George Peabody (1795-1869) was a true American success story, working his way up from poverty to become an international merchant, financier, and philanthropist.

Born in South Danvers, Massachusetts, he only received a fourth grade education. Entering the dry goods business while still a teenager, he relocated to Baltimore after his brother’s store burned down. There, he worked his way from the warehouse to senior partner and made a small fortune. Soon enough, he became an international player, trading goods and cash across the Atlantic Ocean, and even negotiating (without commission) an $8 million loan for the cash-strapped state of Maryland. In 1837, he moved to London and opened a merchant banking house. Eventually his fortune totaled about $20 million dollars.

Peabody was just as adept at giving that money away as he was at earning it. His philanthropic ventures included:

• The Peabody Institute in Baltimore, which contained a library of 250,000 volumes, an art gallery, and a music conservatory, now part of Johns Hopkins University.

• The Peabody Museum of Natural History at Yale University.

• The Peabody Museum of Archaeology and Ethnology at Harvard University.

• The Peabody Education Fund for poor Southern US children, with a $3.5 million endowment.

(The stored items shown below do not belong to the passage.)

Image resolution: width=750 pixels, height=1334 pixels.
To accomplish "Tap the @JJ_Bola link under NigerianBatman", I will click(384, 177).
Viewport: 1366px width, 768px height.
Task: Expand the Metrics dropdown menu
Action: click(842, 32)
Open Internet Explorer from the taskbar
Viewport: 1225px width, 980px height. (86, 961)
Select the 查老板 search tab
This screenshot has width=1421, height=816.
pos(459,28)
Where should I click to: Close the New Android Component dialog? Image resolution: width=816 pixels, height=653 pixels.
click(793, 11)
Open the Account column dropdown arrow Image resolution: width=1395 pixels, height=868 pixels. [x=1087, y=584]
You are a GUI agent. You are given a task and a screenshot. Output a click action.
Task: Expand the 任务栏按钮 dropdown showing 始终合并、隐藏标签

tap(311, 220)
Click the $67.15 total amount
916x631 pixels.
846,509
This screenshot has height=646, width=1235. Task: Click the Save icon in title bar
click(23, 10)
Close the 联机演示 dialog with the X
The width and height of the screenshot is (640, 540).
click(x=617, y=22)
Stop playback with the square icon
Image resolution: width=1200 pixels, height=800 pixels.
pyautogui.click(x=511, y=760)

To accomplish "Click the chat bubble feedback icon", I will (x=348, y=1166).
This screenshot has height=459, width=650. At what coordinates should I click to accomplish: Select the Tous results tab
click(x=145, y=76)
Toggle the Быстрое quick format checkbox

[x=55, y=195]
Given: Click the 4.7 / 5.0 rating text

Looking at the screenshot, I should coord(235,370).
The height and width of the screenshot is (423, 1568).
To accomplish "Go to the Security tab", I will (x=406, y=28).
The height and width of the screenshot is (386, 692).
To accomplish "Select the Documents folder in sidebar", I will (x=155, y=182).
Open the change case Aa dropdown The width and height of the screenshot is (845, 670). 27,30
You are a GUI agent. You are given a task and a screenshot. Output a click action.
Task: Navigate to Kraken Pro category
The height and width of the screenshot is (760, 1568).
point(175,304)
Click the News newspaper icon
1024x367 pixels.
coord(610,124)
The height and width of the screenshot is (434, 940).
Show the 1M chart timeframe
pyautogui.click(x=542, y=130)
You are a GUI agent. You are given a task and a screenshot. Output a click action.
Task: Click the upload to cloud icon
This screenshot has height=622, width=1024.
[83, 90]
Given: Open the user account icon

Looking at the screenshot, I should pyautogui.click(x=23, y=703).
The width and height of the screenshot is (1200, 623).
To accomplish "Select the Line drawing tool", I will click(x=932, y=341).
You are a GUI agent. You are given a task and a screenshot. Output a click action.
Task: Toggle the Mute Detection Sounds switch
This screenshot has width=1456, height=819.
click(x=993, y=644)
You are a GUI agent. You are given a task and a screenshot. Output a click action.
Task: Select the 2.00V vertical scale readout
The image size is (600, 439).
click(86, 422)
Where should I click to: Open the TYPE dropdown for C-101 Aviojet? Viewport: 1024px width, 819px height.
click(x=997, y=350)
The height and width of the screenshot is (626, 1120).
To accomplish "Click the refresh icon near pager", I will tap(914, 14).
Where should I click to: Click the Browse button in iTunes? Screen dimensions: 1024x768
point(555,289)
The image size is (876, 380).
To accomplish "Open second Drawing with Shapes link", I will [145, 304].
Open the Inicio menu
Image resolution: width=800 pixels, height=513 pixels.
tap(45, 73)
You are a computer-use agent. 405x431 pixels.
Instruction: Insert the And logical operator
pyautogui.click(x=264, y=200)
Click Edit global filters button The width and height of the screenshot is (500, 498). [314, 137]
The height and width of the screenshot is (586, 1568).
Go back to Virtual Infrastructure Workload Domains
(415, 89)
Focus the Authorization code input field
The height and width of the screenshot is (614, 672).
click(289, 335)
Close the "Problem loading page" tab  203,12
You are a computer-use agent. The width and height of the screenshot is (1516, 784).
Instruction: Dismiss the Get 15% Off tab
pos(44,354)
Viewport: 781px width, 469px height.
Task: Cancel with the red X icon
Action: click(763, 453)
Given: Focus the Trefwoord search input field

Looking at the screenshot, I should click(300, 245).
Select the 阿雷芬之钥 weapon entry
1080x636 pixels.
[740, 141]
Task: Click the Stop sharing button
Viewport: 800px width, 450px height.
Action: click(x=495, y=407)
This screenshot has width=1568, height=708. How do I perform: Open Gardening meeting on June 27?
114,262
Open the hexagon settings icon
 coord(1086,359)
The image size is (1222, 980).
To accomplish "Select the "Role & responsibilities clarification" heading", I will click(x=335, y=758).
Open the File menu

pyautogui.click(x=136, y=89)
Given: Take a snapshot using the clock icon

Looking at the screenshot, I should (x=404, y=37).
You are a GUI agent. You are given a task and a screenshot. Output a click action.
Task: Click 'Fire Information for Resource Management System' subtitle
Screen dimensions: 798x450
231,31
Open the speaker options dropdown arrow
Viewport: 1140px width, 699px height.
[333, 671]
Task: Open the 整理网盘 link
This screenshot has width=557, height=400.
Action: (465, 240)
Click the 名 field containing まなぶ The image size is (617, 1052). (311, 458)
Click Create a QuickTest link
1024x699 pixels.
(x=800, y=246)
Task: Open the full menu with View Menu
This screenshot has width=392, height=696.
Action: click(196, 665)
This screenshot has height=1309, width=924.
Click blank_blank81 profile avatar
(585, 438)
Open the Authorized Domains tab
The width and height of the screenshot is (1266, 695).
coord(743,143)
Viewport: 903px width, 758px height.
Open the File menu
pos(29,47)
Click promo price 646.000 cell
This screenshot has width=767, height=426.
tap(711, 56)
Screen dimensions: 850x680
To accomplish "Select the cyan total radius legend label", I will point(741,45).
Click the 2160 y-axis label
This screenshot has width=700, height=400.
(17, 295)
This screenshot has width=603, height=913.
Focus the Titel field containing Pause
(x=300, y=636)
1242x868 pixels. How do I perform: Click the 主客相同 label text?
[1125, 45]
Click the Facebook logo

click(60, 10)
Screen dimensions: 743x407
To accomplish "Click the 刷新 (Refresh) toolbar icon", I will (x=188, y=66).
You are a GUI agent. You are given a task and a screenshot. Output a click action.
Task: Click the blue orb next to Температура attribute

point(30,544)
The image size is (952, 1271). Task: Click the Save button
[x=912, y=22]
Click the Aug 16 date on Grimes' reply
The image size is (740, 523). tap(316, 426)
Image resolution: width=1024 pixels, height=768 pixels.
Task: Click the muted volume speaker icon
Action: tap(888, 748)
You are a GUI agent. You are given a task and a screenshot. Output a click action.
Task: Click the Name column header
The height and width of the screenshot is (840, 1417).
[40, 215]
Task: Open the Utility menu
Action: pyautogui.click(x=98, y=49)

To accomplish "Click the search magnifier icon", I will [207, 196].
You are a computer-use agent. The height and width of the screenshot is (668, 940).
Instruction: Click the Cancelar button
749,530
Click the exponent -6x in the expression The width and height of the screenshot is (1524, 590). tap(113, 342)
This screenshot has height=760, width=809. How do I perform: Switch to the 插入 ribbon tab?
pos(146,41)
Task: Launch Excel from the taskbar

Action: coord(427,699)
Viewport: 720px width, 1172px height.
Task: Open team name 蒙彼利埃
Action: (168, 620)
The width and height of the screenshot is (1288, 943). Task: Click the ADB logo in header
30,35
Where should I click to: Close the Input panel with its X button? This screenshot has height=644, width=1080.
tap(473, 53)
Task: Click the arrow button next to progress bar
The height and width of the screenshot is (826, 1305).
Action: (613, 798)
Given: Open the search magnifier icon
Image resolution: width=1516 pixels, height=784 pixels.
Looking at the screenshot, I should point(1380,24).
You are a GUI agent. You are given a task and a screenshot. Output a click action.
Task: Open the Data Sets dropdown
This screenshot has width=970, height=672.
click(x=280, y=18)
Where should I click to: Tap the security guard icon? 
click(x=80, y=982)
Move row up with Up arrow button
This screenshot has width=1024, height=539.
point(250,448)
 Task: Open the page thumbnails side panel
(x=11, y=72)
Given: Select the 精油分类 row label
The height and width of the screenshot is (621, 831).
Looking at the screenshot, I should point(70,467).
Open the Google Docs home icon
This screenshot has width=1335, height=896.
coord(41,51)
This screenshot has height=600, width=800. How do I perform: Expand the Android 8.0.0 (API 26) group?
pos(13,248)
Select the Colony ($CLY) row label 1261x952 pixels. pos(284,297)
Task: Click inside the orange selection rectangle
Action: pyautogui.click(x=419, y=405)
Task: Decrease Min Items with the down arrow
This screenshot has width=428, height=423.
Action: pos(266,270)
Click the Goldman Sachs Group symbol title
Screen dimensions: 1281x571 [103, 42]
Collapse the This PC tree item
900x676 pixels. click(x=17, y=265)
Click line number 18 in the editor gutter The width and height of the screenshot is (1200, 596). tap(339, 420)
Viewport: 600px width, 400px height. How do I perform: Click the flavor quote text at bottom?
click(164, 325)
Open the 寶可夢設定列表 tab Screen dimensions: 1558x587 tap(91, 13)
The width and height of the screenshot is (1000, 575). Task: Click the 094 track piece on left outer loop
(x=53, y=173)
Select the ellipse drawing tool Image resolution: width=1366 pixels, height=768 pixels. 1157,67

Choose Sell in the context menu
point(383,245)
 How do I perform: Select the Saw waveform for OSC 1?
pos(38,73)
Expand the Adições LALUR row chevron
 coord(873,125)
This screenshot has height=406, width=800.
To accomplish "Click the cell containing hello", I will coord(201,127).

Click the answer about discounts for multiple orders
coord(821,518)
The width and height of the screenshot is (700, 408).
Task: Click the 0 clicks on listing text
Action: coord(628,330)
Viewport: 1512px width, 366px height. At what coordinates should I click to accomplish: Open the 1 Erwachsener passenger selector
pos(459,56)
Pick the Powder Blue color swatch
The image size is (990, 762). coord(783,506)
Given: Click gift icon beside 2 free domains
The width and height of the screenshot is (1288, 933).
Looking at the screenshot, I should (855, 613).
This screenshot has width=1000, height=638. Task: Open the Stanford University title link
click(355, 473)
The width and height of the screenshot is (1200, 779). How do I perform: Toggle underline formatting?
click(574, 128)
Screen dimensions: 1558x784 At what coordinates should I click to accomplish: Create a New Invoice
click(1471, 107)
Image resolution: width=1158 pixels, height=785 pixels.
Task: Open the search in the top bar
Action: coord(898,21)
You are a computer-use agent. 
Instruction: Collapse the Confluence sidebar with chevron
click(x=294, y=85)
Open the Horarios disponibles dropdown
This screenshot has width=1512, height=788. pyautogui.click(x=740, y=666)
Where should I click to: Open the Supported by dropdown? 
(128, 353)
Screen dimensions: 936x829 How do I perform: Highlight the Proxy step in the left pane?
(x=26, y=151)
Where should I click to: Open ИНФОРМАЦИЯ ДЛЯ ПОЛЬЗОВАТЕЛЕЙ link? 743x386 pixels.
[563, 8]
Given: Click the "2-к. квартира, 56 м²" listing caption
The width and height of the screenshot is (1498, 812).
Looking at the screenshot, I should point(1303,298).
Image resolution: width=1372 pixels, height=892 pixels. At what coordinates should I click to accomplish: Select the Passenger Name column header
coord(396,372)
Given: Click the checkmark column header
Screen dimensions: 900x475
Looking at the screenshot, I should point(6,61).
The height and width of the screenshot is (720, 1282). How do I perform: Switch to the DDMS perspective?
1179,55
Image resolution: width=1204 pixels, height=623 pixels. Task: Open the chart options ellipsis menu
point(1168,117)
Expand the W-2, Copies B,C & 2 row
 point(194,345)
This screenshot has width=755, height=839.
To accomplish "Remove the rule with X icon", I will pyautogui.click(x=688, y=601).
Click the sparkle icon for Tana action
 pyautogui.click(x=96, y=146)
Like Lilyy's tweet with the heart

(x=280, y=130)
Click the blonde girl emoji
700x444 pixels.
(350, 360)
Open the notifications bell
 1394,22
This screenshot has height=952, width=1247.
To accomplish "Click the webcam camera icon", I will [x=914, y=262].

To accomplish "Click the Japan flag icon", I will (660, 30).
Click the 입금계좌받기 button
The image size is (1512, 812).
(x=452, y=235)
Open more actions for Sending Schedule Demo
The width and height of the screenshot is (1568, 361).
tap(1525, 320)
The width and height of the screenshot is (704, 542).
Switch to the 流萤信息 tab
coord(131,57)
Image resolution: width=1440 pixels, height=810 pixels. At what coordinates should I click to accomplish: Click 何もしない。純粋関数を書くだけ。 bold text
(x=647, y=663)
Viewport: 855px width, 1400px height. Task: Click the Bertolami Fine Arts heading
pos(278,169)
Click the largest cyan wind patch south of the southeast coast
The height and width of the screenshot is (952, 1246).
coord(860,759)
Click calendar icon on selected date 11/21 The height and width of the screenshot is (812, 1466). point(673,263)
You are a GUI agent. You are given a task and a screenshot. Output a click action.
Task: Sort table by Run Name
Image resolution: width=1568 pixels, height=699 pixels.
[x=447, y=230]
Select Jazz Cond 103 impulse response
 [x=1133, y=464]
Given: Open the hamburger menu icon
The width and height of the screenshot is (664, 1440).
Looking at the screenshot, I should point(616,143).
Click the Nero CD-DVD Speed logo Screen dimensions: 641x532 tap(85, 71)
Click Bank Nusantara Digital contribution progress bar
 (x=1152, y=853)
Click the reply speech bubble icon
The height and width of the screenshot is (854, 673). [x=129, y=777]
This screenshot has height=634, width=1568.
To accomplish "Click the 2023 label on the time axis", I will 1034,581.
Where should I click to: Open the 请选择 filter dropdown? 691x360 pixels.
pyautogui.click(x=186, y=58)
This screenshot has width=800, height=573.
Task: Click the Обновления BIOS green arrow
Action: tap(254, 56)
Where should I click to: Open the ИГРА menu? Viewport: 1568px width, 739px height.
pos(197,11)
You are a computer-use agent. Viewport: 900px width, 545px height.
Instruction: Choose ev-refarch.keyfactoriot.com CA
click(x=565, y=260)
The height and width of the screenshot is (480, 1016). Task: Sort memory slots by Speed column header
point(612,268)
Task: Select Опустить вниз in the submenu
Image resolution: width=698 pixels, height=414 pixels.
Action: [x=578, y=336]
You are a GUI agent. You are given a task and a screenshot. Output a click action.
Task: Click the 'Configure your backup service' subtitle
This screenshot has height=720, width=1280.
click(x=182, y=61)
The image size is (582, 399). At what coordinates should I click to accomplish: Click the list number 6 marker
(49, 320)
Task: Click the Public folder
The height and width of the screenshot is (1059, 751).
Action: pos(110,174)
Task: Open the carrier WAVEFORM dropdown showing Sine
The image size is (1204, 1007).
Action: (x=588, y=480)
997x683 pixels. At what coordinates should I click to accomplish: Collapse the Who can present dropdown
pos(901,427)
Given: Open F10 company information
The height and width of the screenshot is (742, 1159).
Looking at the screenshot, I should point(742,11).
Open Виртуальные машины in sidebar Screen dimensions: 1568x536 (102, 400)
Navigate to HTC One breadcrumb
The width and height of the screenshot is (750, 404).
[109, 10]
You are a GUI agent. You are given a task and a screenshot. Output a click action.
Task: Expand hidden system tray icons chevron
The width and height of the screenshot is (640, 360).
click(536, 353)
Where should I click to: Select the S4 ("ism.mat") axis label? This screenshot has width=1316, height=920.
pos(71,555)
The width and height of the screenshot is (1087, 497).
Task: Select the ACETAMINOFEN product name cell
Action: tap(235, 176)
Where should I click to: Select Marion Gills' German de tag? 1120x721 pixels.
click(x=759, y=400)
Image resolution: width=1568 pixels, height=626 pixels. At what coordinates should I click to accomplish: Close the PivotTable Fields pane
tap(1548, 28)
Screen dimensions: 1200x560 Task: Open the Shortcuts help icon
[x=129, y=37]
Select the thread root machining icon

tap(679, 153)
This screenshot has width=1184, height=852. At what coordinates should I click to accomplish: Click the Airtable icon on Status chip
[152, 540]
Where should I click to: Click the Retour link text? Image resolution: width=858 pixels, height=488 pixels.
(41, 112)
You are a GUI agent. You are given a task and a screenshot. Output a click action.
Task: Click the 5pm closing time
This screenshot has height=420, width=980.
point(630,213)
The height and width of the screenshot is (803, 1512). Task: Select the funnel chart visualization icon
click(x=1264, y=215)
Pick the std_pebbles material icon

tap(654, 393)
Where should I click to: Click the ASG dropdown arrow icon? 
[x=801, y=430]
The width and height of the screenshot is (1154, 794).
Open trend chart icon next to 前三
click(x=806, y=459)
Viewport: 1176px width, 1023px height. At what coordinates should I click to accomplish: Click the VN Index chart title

• The Peabody Donation Fund, $2.5 million to provide housing to poor people in London.

A statue was erected in London and his birthplace in Massachusetts, South Danvers, was rechristened Peabody in his honor.

Peabody is regarded as the founder of modern philanthropy because of his motives in giving away much of his fortune. Before him, philanthropists generally had religious motives, and their works were designed to save souls or fulfill a pious imperative. Peabody set out not to save souls but to save minds, to provide the poor with a cultural education that they could not have in their current circumstances, the education that he was denied. In a letter to his nephew, he wrote:
Deprived as I was, of the opportunity of obtaining anything more that the most common education I am well qualified to estimate its value by the disadvantages I labour under in the society which my business and situation in life frequently throws me, and willingly would I now give twenty times the expense of attending a good education could I possess it, but it is now too late for me to learn and I can only do to those that come under my care, as I could have wished circumstances had permitted others to have done by me.
Peabody’s liberal views of giving transformed philanthropy and influenced later philanthropists like John D. Rockefeller and Andrew Carnegie.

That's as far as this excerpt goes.